━━ Document excerpt ━━
One of these challenges is using the latest language models such as GPT3 or those available in the HuggingFace hub within KNIME as components. In this way, non-technical profiles will be able to take advantage of their capabilities in tasks such as topics classification, unstructured information extraction, or text generation without having to code.
Just an intro to GPT3
In the last years we have seen how AI algorithms and models have been widely developed. One of the last shocking advancements around this topic is the release of GPT3, the biggest NLP (Natural Language Processing) model at the time of its release, done by OpenAI.
This model has been developed by keeping the focus on the text-generation task. Do you wonder why? Well, this task allows us to design any other NLP task we want having a small bunch of examples or even any example at all. These ways of using the model are the so-called few-shots (including one-shot) and zero-shot approaches, respectively.
Knowing that GPT3 could be considered as a highly generalist model, that will have fewer problems when adapting to ‘new’ tasks. This made us think about how we could design a more generic and user-friendly approach to use this model in KNIME, which leads to our workflow. Let’s start by defining the challenge we face in a sufficiently abstract way so that we can generalize it into a component within KNIME.
Use case: Topic description or naming
Imagine that you are asked about the latest topics that are being discussed in the bibliography on a particular topic, e.g. quantum computing. How would you give an answer? What would be your mental scheme? In what major tasks would you have to divide the problem in order to give an initial analysis? And above all, how do you organize it to be able to reprocess the documents in case they change?
Let’s start with the information sources: in this case, we can choose a source that aggregates all that information about articles, conferences, books, reviews, … Semantic Scholar.
The two main reasons for choosing S2 would be: first, it is a free tool with more than 203 million documents and, second, it has an API that allows us to consult it in an automated way. In addition, its API has a number of AI-enhanced functions that make it very interesting for automatic processing.
Once we have the data (the documents), we will start processing them. There are infinite techniques within the NLP area that we could do but we will focus on topic discovery or topic modeling. Here KNIME with its node “Topic Extractor (Parallel LDA)” will be able to help us. Here is some information on how an LDA (Latent Dirichlet Allocation) model works.
Remember that we have been asked to organize the bibliography by the topics the documents talk about. One of the problems with Topic Modeling is that to describe the clusters of documents it has generated, it uses the most relevant keywords of each cluster but does not describe the cluster. This is where GPT3 and its text generation capabilities come to our rescue.
━━━
━━ Data extracts ━━
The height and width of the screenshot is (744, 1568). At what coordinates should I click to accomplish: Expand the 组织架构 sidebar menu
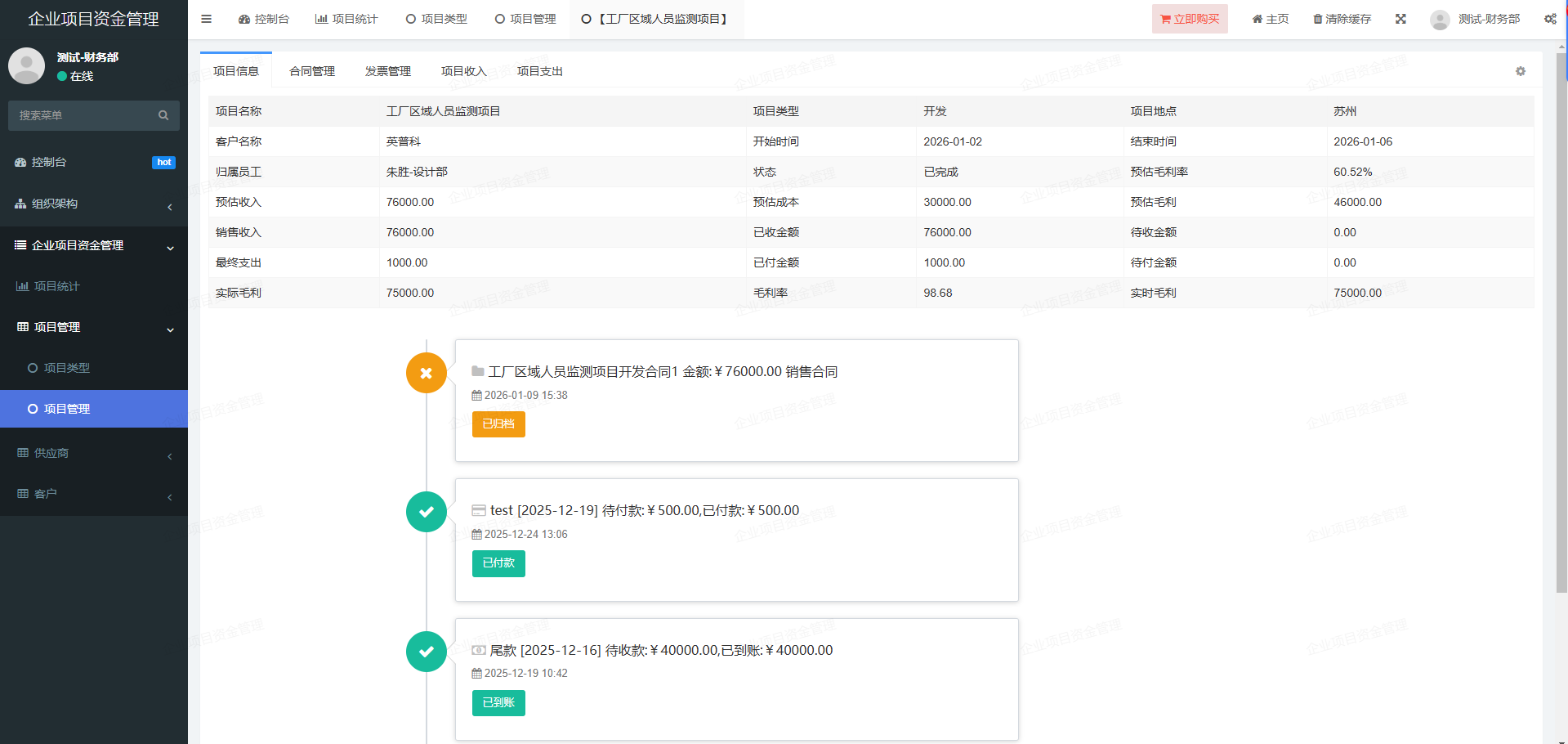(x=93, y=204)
━━━
━━ Data extracts ━━
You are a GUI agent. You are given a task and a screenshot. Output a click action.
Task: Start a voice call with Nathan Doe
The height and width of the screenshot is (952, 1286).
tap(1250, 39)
━━━
## Study questions
1/ In the article on GPT3 and KNIME, translate this sentence into Spanish: "This model has been developed by keeping the focus on the text-generation task."
2/ Pick up the article on GPT3 and KNIME after its final sentence and carry it forward a few paragraphs.

## Responses for each task
1/ Este modelo se ha desarrollado manteniendo el enfoque en la tarea de generación de texto.

2/
Objective: few-shots and let GPT3 component do the magic
As the tables are the most common data type used in KNIME, almost all the capabilities are designed for their manipulation, their data visualization, etc. This made us clear that we had to focus on this type of data, and we decided to make a kind of ‘fill the table’ component. The initial definition by a profile closer to the business of our component could be:
“I need a component that takes some input data (the cluster keywords) and generates a descriptive text for that cluster. To help the model, I can generate some example output.”One of our business analyst colleagues after discussing it with a manager
So, it would seem that we would have to design an “information completion” component.
After some iterations, this is the proposed workflow with the different stages. In this case, we have used different resource types: Standard Components and Python packages. We will now describe it in detail:
- Given a set of keywords for our searches, they are included in the table that will trigger the process.
- We will make a request to S2 to retrieve a given number of papers for each of the keywords and the embeddings of each of them with the rest of the associated information: title, abstract, TLDR, citations, …. It will be our component “S2 API Search“.
- Once we have the information from the documents (S2 papers), we will proceed to apply two distance-based (k-means and hierarchical) and one LDA-based clustering techniques. We have encapsulated it in a component so that it can be reused if necessary. It is the component named “Clustering“. The outputs are as follows
- Article/Paper metadata: paperID, title, abstract, citations, TLDR, year, and the original query
- Associated cluster by each technique. For LDA, we include the weights of each topic.
- Reduction using the t-SNE algorithm to 3 dimensions based on the embeddings (768 dims) of each document.
- Terms for detected LDA topics.
- With these results:
- We can represent the documents in 3D space using the standard plotly component.
- We use it as input to the GPT3 description branch of each of the topics. The main component will be the custom-defined “GPT3 Info Completion“.
[S2 API Search] component
Here you can see the detail of the component. I won’t go too much into the specifics but everything revolves around the GET Request and JSON Path nodes to manage the API calls to Semantic Scholar. If you have an API-Key, you can use the service with a much higher transfer rate.
The same with the Clustering component. As I mentioned before, three processes are performed in parallel:
- K-Means & Hierarchical clustering based on SPECTER embeddings provided by S2. SPECTER is also available in Hugging Face repository.
- LDA Topic Extractor
The entire component is based on standard KNIME components. The level of complexity in the task that can be undertaken without generating a single line of code is very high as you can see.
[GPT3 Info Completion] component
In the first place, and talking about the KNIME components used, we can distinguish between three groups:
- Configuration nodes:
- As we wanted to allow the user to highly customize the task, we have set many of the relevant options in the component UI (User Interface). These nodes are used to create such an option and its default value at the UI. All of them are native to KNIME. If you want to read more about these components, click here.
- Conda Environment Propagation node:
- In order to avoid errors while trying to execute our component for the first time, we have used the recently added Conda Environment Propagation node, which checks if the correct virtual environment for the component is installed with all the requirements (taking care of their version) needed.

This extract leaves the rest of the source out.